Problem description: Copy the part of the listing that opens with the line containing "Locate an element" and closes with the line containing "y-tick-label: 0.075 is", both ends included, reproducing those lines verbatim. Omit the pictures from your copy.

Raw data:

<<<<

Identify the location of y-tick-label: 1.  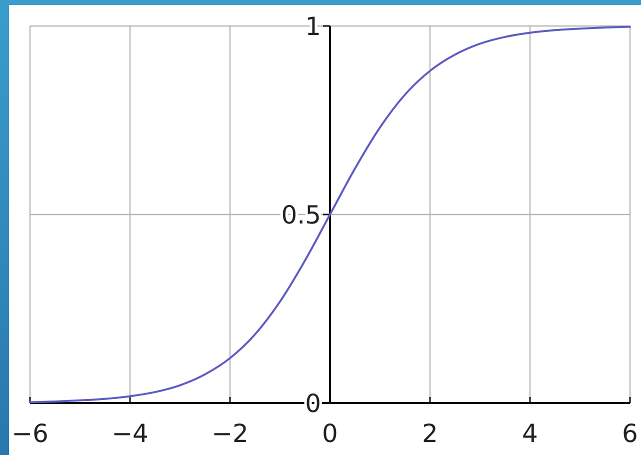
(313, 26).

>>>>
<<<<

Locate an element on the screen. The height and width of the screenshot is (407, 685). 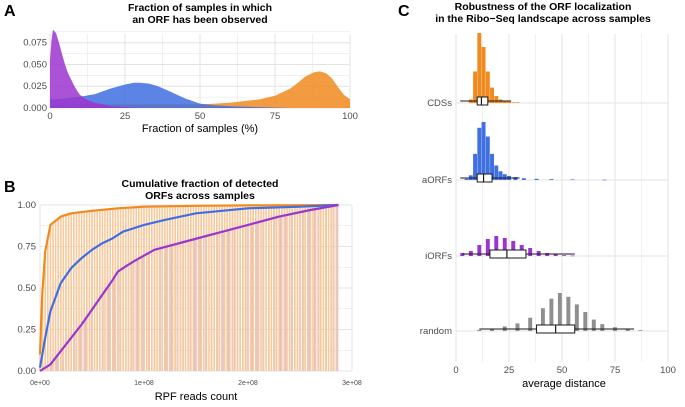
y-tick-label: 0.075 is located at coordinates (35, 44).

>>>>
<<<<

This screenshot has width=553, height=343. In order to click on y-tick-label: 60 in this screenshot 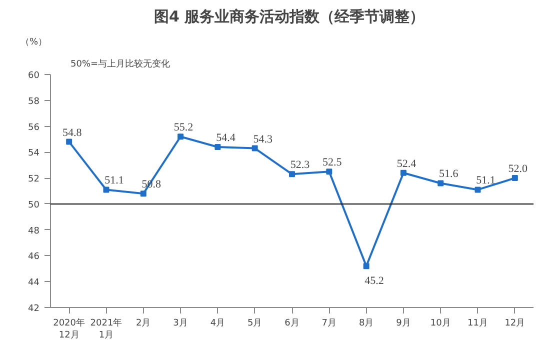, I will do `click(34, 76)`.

>>>>

Result below:
Locate an element on the screen. The height and width of the screenshot is (407, 685). 
y-tick-label: 0.075 is located at coordinates (35, 44).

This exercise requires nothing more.